> _WHAT YOU WILL DO_: A line below contains "This screenshot has width=658, height=311.", and a later one contains "This screenshot has height=471, width=753.". Repeat both, with every line between them, exactly.

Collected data
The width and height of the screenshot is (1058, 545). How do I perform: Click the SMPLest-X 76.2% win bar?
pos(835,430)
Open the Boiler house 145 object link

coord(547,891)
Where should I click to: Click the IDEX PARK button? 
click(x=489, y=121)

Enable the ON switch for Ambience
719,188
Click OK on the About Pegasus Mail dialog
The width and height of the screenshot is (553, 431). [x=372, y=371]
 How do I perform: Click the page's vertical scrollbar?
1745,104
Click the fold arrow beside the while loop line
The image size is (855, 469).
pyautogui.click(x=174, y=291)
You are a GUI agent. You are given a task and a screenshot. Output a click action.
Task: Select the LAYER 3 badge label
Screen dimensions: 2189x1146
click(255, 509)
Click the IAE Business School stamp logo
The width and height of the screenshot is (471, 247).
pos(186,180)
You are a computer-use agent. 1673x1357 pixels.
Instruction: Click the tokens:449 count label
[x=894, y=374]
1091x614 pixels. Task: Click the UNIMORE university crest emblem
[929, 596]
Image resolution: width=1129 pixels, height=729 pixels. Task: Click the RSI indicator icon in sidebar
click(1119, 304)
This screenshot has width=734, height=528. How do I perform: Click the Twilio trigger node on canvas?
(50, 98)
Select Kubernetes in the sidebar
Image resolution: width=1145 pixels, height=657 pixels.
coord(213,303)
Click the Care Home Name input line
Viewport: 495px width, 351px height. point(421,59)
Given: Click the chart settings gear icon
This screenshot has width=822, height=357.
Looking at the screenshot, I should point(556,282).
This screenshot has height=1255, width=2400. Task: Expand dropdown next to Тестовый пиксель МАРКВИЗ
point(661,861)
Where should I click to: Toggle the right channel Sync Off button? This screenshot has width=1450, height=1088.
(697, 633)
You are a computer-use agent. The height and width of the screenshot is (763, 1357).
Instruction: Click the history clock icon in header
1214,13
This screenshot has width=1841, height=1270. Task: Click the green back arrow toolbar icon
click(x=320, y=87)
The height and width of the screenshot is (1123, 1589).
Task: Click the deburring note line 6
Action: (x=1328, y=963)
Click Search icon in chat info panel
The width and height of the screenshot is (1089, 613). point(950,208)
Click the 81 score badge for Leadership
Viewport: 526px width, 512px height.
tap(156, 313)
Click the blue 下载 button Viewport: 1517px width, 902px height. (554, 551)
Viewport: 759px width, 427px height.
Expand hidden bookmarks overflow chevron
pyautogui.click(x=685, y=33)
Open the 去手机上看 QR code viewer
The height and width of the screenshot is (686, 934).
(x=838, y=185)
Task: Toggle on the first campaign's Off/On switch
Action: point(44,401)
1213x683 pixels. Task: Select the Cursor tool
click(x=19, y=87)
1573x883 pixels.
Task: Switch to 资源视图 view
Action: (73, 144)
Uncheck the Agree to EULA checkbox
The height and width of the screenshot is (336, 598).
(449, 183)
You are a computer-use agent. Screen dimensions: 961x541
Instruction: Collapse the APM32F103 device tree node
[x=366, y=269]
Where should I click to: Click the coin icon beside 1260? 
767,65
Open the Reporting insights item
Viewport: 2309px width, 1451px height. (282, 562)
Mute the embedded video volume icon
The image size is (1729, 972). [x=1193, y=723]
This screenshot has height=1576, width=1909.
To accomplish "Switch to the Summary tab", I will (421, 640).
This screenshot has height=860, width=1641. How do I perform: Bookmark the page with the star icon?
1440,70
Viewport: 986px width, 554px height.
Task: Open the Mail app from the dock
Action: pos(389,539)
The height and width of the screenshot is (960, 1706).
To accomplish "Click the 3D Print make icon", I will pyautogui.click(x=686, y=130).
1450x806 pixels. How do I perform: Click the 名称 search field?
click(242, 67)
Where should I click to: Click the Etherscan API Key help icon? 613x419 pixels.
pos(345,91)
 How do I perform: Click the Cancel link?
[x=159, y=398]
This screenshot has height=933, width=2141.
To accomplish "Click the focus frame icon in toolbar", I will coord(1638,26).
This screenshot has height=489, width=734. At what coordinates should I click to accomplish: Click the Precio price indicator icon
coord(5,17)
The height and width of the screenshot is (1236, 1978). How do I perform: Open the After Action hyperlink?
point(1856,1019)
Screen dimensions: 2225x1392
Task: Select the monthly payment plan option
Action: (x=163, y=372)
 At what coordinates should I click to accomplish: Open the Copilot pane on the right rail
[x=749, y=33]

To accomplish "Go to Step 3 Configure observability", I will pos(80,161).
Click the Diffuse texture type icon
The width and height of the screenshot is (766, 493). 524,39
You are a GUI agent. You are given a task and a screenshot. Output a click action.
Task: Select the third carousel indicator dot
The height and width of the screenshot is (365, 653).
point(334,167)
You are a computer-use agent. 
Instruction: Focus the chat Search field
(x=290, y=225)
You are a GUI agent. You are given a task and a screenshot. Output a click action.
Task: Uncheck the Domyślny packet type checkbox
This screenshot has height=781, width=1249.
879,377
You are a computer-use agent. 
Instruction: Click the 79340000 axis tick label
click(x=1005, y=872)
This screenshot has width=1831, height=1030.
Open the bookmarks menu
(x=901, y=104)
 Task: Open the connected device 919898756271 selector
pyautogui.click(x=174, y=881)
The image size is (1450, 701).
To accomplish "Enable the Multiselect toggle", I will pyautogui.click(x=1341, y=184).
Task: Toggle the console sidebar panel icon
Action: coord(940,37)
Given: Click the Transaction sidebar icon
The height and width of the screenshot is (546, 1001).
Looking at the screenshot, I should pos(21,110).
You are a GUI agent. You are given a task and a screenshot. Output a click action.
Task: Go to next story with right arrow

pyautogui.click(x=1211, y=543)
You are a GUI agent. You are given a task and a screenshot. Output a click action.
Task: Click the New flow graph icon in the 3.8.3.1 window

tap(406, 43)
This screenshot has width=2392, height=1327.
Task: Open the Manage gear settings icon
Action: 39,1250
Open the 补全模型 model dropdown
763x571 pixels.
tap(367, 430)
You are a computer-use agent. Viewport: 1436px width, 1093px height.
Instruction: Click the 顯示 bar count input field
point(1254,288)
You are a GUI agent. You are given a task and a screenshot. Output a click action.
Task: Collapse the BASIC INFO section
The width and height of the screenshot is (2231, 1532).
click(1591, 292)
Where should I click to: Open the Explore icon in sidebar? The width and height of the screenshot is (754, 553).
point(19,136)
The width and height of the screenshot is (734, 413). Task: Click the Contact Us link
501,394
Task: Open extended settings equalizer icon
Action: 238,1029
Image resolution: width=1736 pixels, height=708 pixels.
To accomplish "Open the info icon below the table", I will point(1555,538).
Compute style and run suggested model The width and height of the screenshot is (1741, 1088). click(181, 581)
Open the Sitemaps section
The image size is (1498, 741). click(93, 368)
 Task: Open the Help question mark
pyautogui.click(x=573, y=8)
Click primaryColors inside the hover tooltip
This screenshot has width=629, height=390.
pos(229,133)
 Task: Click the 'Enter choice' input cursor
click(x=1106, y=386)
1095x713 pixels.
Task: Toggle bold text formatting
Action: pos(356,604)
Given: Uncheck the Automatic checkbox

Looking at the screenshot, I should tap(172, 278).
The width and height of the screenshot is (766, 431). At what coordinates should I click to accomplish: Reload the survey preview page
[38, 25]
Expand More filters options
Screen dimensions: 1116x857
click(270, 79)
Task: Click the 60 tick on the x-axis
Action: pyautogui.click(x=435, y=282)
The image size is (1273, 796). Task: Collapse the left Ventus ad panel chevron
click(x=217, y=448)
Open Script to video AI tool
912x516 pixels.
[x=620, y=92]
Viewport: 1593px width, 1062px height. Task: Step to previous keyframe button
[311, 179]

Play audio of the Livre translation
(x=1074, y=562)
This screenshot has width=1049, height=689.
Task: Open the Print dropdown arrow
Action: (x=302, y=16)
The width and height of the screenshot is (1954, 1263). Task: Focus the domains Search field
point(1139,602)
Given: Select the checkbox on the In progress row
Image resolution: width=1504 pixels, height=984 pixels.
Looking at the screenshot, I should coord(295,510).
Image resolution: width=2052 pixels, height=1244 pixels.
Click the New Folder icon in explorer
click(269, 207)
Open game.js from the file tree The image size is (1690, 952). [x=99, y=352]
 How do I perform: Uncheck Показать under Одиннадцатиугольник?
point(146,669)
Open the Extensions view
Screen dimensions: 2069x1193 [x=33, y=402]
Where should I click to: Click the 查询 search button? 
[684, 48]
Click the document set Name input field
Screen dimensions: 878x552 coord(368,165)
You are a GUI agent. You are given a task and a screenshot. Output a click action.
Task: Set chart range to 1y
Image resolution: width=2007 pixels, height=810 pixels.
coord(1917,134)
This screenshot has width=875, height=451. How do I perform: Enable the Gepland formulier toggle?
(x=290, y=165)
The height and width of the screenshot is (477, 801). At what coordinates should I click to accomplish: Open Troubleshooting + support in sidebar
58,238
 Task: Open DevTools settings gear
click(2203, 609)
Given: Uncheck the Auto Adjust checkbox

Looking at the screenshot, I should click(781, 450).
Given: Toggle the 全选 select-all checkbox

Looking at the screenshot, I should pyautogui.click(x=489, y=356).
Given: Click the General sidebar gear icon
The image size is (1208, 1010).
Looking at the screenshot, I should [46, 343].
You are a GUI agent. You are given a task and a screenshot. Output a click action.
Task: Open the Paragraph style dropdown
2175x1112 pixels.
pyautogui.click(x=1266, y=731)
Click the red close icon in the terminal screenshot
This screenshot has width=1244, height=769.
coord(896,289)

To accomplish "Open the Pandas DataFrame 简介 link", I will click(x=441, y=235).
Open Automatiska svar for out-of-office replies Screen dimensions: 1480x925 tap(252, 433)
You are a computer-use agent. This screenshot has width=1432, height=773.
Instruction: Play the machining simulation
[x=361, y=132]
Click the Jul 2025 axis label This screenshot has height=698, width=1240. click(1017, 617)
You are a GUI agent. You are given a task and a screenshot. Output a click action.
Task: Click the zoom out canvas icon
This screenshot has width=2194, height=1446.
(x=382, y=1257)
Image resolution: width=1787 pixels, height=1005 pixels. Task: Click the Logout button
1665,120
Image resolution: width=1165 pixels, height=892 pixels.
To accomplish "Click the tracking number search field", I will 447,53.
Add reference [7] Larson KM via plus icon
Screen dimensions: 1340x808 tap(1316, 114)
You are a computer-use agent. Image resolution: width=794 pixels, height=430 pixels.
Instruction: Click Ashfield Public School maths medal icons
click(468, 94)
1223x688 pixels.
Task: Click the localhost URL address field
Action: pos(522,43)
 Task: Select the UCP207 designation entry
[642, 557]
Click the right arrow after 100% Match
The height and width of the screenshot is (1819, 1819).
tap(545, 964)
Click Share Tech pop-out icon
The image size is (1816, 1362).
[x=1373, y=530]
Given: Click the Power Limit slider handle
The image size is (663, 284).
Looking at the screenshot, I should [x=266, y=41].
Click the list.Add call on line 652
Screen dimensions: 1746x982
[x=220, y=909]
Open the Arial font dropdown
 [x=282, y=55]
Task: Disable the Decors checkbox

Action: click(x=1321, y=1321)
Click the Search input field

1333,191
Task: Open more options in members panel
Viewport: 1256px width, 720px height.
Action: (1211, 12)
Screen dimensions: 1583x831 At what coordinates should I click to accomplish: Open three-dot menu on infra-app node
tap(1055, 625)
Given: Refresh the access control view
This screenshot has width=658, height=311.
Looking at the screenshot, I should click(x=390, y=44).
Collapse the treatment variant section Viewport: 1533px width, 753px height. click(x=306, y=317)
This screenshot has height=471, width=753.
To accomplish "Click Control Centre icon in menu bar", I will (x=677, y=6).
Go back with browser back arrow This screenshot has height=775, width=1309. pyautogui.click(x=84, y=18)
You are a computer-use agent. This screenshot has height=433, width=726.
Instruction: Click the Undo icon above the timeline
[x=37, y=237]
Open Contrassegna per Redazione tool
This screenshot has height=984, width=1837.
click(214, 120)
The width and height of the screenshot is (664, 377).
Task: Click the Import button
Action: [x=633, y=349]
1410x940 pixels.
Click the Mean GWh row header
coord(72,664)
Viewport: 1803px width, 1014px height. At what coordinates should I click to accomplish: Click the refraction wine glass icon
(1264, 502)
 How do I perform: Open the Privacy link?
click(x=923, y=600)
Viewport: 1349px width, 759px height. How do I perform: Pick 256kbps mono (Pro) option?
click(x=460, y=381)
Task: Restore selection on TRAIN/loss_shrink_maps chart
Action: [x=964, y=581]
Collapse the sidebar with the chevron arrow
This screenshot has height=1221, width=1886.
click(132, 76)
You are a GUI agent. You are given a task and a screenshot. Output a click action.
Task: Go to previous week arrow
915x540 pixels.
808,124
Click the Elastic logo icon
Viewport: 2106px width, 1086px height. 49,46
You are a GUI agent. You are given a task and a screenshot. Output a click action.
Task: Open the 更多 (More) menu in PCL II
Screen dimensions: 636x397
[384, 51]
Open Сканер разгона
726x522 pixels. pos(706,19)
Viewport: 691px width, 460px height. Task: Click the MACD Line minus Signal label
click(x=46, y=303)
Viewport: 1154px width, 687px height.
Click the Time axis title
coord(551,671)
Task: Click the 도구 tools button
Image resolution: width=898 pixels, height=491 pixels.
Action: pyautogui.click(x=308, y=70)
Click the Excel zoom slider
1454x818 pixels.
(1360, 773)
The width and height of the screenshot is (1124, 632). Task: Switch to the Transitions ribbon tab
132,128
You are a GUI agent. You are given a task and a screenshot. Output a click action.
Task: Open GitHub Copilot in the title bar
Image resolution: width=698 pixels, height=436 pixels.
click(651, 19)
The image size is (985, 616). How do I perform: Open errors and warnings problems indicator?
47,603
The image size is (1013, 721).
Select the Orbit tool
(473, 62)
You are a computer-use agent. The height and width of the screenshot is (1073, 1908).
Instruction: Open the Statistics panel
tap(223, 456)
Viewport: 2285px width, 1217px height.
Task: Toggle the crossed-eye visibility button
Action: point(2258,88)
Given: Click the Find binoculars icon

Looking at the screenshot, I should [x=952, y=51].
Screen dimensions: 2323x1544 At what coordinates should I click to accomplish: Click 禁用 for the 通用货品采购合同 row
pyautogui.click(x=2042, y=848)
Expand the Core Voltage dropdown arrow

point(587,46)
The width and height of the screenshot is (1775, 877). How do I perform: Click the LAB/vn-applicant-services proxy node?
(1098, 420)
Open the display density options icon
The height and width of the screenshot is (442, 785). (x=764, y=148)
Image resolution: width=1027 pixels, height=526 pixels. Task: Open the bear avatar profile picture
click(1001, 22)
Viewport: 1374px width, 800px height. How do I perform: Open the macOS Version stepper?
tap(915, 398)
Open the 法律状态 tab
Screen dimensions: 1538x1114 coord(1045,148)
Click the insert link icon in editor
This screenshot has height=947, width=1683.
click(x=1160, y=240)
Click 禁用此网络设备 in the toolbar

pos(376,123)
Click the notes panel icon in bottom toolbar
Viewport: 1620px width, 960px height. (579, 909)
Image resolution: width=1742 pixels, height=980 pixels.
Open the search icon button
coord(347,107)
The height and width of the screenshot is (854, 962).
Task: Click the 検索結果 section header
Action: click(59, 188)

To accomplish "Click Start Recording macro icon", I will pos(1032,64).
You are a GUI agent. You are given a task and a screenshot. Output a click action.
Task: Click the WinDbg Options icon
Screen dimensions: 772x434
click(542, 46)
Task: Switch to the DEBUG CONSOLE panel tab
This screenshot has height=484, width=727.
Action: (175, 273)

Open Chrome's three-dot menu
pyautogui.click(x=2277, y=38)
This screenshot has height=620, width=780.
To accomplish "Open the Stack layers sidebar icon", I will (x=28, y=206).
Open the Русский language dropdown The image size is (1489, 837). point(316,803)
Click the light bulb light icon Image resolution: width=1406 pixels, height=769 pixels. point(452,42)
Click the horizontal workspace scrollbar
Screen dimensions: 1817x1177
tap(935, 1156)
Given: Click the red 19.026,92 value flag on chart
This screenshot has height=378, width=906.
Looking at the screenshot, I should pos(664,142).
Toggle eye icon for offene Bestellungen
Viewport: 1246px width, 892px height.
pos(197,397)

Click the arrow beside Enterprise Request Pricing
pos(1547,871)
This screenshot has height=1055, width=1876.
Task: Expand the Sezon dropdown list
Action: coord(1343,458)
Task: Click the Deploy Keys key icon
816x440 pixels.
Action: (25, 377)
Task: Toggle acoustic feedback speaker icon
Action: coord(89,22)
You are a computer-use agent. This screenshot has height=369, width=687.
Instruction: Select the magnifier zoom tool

> _OUTPUT OF THE TASK_:
This screenshot has width=658, height=311.
Looking at the screenshot, I should click(x=390, y=44).
Collapse the treatment variant section Viewport: 1533px width, 753px height. click(x=306, y=317)
This screenshot has height=471, width=753.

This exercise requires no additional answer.